The report, “Paying the Price – The Economic Cost of Failing to Educate Girls” is based on World Bank research and economic data, and UNESCO education statistics.
Unfortunately, despite recent improvements, girls’ education is still too often seen as an unnecessary luxury in many male dominated societies. Even worse, it may be opposed by men fearful of the effect increased female independence may have on traditional communities.
A 63-country study by the International Food Policy Research Institute (IFPRI) found that more productive farming as a result of female education accounted for 43 per cent of the decline in malnutrition achieved between 1970 and 1995.
Research suggests that increasing the share of women with secondary education by one percentage point increases a country’s annual per capita income growth by an average of 0.3 percentage points.
Countries in South and West Asia and sub-Saharan Africa have the worst record on educating girls to secondary level. India alone misses out on potential economic growth worth about $33bn per annum. Other major losers include Turkey ($20bn) and Russia ($9.8bn).
Nine countries in sub-Saharan Africa have a gap of 10 percentage points or more between the proportion of girls to boys educated to secondary level.

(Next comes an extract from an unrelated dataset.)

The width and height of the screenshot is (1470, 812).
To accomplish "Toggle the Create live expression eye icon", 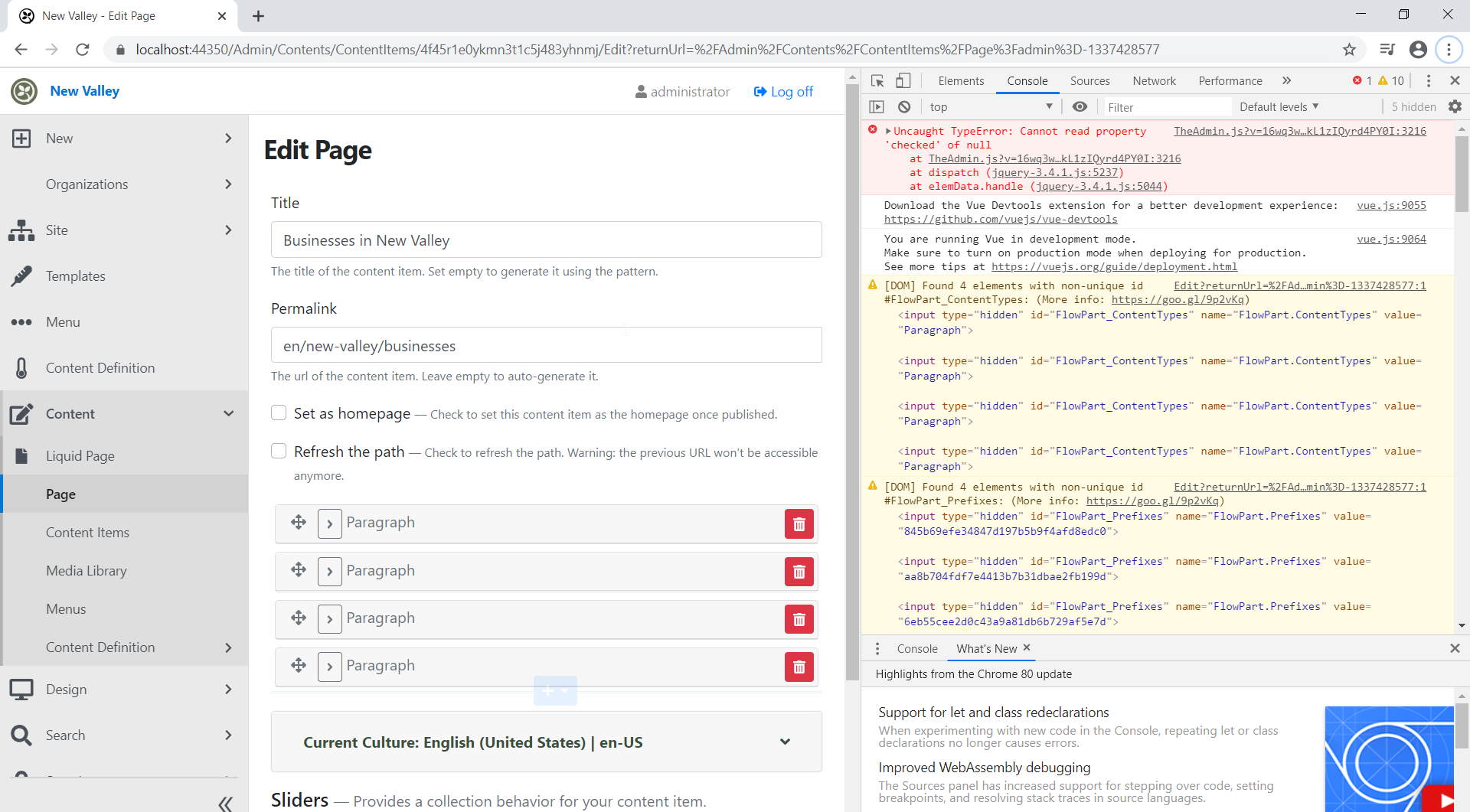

Yet, despite this poor record, the region’s total lost annual growth ($5.3bn) is limited by the small size of its economies.
Plan invests more in education than any other programme area and works to ensure children and adults in the communities it works in get the basic learning and life skills they need to realise their full potential.
Last year, Plan trained 80,799 teachers, built or rehabilitated 7,533 child-friendly schools and worked with thousands of communities to promote girls’ education.